**SET PROBLEM A**
Which usernames posted in the forum thread about driving a 1998 car for Uber? List every one.

**TEXT SEGMENT**
________________
# My car is from 1998



## John DeMaio (Dec 17, 2014)

I own a 1998 Mercury Grand Marquis with under 70k miles on it. It was driven by a grandma and is in immaculate condition both for its exterior and interior.
Will I be able to drive this car for Uber? (uberx/uber black)

If not.. what about lyft and sidecar?

**UPDATE: Uber doesn't allow any vehicle that is registered as older than 2004, no exceptions!


----------



## UberLuxbod (Sep 2, 2014)

I would be extremely surprised if they allowed you to use a 1998 vehicle.

It is 16yrs old.

Would you pay to be taken somewhere in a 16yr old vehicle?

Also a vehicle of that age and low mileage is likely to prove unreliable when pushed into high miles daily service.


----------



## elelegido (Sep 24, 2014)

I'd pay to ride in it if it was immaculate, or even just very clean. I love older cars - until recently I drove an immaculate 1997 Infiniti G20.
________________
**DATA LINES**
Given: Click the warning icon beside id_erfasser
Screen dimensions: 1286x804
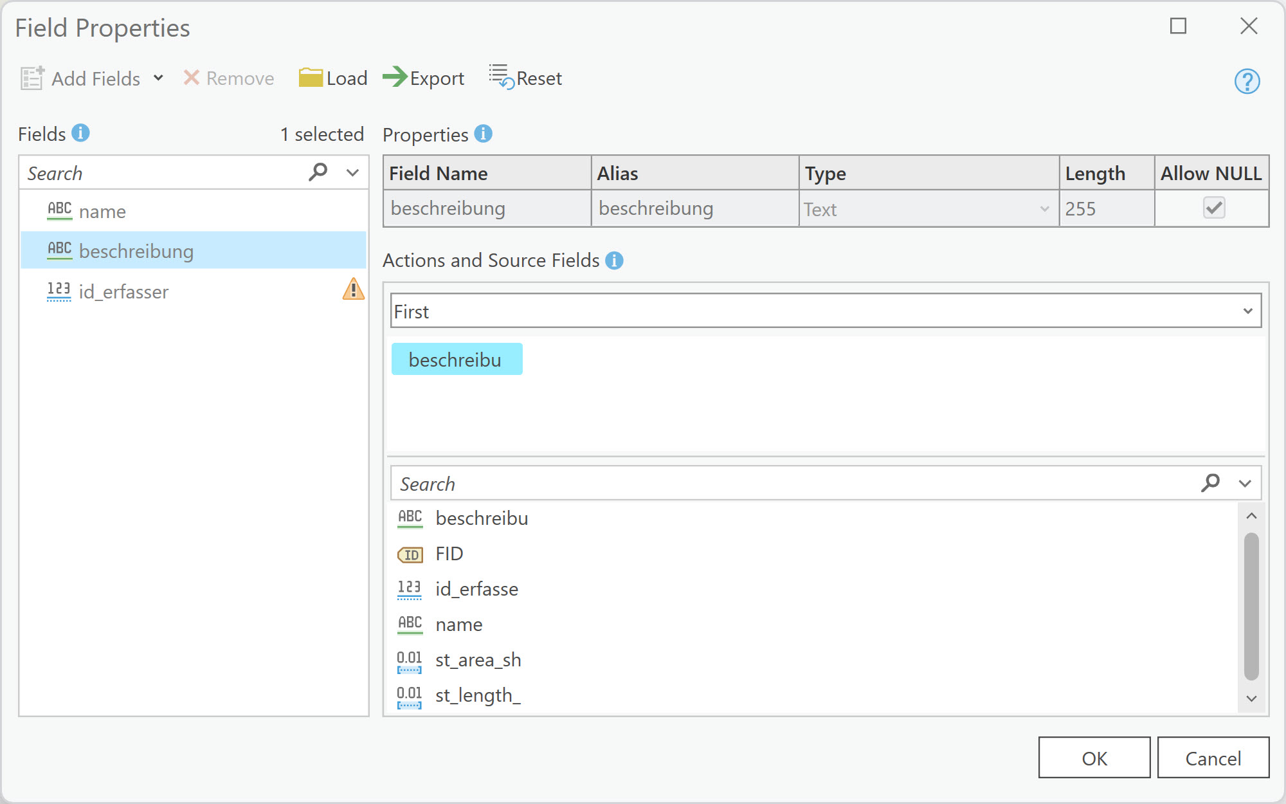Looking at the screenshot, I should pos(353,289).
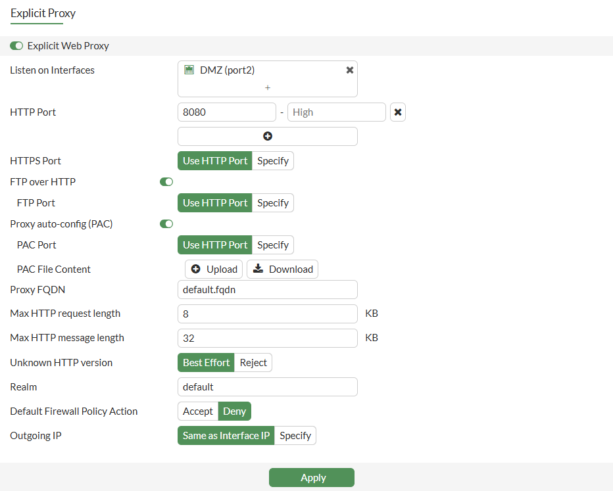Viewport: 613px width, 491px height.
Task: Select Reject for unknown HTTP version
Action: [x=253, y=363]
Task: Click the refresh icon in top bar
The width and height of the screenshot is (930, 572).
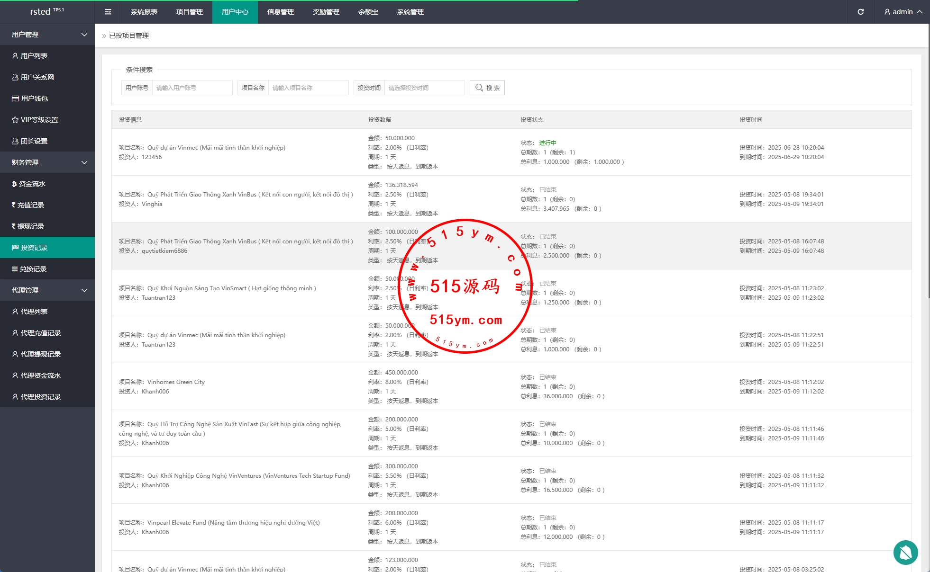Action: (860, 12)
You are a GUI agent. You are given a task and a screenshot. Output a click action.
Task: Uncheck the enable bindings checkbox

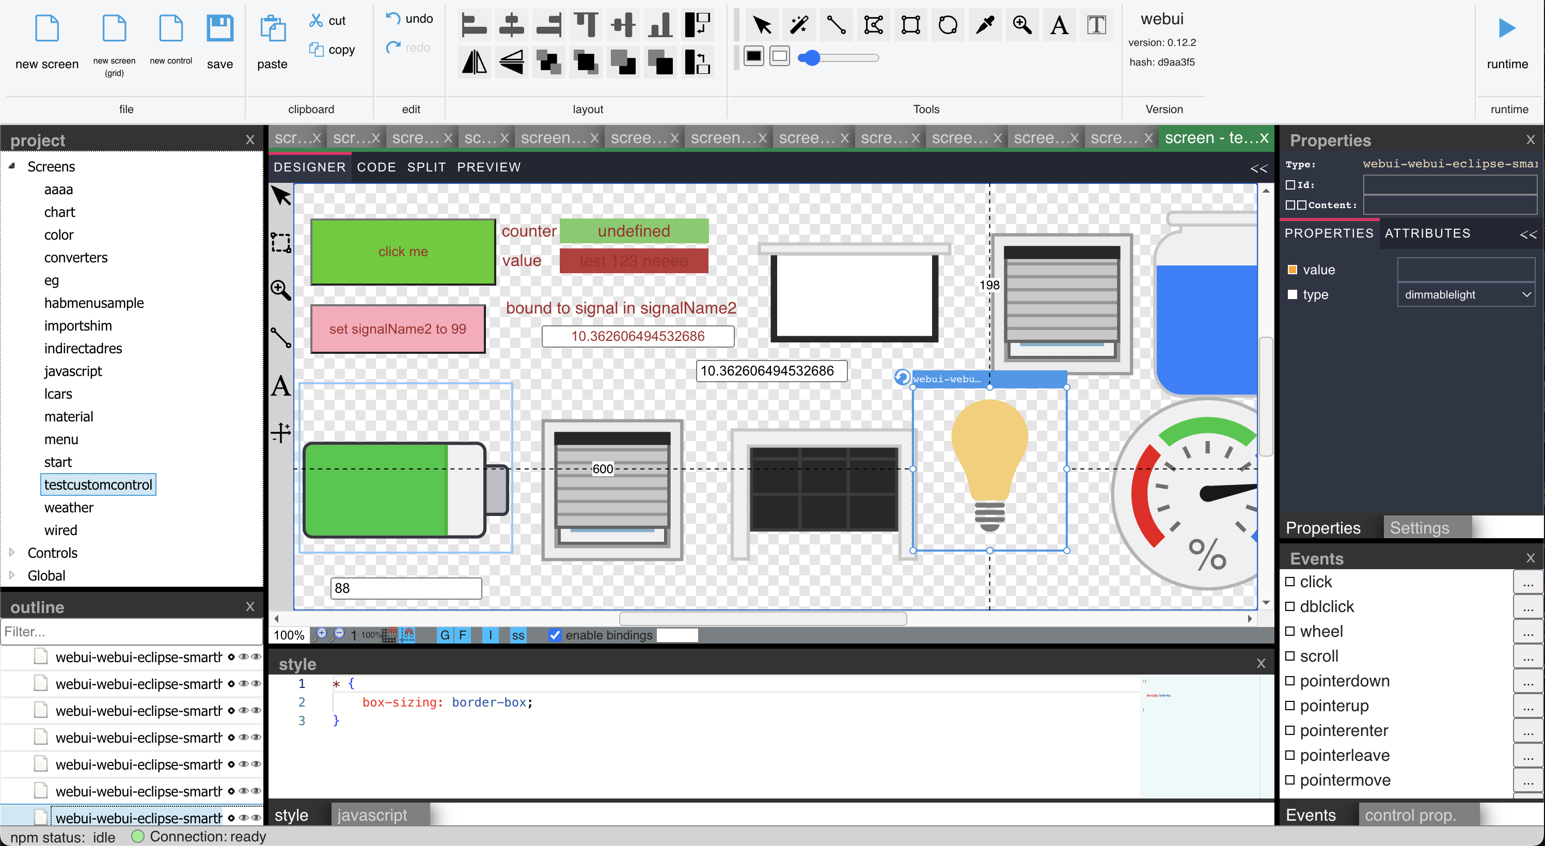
________________
**SET PROBLEM B**
Reproduce everything in the records from the line containing "Task: Click the refresh icon in top bar" down to the end of the records, both ends included, and omit the pictures.

**TASK OUTPUT A**
John DeMaio
UberLuxbod
elelegido

**TASK OUTPUT B**
Task: Click the refresh icon in top bar
The width and height of the screenshot is (930, 572).
Action: (860, 12)
You are a GUI agent. You are given a task and a screenshot. Output a click action.
Task: Uncheck the enable bindings checkbox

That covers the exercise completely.